Items from a data source:
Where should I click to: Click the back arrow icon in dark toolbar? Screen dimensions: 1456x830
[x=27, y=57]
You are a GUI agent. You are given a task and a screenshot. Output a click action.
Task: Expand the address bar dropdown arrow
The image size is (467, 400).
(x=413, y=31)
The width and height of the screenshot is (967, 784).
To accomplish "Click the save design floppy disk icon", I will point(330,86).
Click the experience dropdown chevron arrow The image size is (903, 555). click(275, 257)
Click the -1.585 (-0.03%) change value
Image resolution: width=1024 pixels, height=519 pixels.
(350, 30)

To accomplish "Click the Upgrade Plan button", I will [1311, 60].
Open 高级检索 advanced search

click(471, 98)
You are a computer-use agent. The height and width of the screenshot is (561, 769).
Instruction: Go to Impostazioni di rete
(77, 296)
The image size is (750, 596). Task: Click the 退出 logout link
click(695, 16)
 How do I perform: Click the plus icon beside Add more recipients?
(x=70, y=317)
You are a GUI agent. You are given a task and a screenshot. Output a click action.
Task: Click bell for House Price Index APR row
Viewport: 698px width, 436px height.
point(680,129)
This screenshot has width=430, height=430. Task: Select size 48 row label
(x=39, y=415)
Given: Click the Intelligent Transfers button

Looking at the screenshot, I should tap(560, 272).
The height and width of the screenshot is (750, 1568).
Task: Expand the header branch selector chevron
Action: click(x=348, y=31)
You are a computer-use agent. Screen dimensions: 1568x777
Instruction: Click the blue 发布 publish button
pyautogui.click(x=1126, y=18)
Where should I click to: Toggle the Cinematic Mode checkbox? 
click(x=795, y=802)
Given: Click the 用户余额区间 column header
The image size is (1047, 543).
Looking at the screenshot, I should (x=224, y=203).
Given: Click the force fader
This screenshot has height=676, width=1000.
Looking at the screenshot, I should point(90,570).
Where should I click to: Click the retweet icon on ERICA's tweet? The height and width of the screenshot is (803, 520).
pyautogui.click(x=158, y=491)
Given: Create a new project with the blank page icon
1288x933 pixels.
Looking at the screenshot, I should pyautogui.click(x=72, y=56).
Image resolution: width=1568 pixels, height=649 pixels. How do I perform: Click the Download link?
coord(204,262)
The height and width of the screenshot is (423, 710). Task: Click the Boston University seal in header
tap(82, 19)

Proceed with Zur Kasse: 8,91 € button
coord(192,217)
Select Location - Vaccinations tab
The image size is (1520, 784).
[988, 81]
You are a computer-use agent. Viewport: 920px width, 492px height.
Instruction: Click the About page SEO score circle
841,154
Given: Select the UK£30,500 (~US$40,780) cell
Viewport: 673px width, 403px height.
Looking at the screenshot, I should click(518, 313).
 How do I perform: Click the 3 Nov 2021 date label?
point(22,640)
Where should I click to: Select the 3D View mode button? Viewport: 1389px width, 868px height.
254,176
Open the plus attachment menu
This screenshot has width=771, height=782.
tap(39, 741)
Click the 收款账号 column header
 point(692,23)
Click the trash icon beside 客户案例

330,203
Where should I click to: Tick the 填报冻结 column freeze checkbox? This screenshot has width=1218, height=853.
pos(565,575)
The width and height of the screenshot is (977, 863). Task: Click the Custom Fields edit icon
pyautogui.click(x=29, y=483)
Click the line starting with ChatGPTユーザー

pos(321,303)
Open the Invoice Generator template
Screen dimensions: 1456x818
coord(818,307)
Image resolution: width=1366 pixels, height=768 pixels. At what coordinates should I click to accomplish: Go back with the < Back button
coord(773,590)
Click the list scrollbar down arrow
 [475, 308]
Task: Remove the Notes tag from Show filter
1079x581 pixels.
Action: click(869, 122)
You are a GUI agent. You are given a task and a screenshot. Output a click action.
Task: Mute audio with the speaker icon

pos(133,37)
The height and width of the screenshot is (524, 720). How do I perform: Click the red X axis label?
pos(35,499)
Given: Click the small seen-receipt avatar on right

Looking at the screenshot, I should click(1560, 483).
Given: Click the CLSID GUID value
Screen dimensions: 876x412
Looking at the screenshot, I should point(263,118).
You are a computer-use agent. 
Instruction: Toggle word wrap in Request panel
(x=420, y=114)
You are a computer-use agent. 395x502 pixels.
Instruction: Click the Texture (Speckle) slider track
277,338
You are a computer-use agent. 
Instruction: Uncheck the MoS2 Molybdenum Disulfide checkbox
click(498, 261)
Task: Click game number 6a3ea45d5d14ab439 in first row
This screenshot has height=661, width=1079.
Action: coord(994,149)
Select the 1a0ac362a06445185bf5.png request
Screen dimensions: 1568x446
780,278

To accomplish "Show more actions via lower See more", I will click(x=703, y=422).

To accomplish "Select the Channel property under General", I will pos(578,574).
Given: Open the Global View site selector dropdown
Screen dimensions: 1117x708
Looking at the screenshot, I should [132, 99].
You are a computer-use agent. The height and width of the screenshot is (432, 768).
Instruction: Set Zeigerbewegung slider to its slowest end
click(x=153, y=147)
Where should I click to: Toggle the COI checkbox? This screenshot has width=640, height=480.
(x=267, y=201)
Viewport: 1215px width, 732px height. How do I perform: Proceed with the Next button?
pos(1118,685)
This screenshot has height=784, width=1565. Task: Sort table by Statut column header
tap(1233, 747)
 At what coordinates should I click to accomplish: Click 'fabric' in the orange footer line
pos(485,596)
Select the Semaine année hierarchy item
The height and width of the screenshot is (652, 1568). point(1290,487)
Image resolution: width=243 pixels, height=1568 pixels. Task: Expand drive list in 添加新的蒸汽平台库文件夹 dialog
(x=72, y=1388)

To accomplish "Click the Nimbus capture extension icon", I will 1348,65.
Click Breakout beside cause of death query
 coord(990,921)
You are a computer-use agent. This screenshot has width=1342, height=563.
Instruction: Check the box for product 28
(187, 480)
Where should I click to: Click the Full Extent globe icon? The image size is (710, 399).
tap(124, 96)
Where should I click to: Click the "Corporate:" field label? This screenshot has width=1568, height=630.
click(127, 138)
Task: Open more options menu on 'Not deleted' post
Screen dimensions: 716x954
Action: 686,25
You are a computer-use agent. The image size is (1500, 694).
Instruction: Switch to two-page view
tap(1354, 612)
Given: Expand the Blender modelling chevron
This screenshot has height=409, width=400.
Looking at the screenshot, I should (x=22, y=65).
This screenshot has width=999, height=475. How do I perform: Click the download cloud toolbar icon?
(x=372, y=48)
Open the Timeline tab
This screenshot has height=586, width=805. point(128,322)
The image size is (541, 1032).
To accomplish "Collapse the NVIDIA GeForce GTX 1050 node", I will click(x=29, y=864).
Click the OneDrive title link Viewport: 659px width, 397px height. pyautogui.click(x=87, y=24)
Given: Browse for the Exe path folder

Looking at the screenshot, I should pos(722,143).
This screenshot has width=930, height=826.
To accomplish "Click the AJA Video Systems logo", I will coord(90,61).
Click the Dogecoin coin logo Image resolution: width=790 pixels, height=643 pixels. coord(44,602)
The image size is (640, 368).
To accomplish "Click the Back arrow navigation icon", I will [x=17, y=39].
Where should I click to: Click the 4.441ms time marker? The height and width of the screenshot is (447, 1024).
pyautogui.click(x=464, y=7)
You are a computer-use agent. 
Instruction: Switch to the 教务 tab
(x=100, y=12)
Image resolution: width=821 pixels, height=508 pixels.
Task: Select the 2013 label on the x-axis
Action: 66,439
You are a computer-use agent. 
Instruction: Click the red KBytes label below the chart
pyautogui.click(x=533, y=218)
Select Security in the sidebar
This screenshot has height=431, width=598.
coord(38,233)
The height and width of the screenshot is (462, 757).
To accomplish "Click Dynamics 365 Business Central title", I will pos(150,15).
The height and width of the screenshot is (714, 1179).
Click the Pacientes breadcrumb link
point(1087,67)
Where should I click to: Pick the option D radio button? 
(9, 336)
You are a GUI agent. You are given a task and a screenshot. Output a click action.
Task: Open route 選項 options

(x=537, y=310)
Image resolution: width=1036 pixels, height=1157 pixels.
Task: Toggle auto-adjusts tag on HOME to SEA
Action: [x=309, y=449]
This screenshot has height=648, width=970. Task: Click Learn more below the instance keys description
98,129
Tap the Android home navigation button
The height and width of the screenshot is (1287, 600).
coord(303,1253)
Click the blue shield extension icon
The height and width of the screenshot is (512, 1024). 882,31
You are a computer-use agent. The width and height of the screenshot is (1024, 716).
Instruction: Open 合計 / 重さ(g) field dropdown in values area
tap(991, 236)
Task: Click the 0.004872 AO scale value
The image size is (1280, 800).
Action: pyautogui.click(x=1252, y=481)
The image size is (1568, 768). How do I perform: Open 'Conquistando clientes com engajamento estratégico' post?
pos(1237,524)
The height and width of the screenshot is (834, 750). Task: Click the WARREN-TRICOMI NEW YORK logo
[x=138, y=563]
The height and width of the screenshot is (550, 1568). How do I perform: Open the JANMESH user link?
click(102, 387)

__Exercise requirements__
Please find, in the entries above, every line where "Show" occurs, and copy it.

__Solved problem__
Task: Remove the Notes tag from Show filter
To accomplish "Show more actions via lower See more", I will click(x=703, y=422).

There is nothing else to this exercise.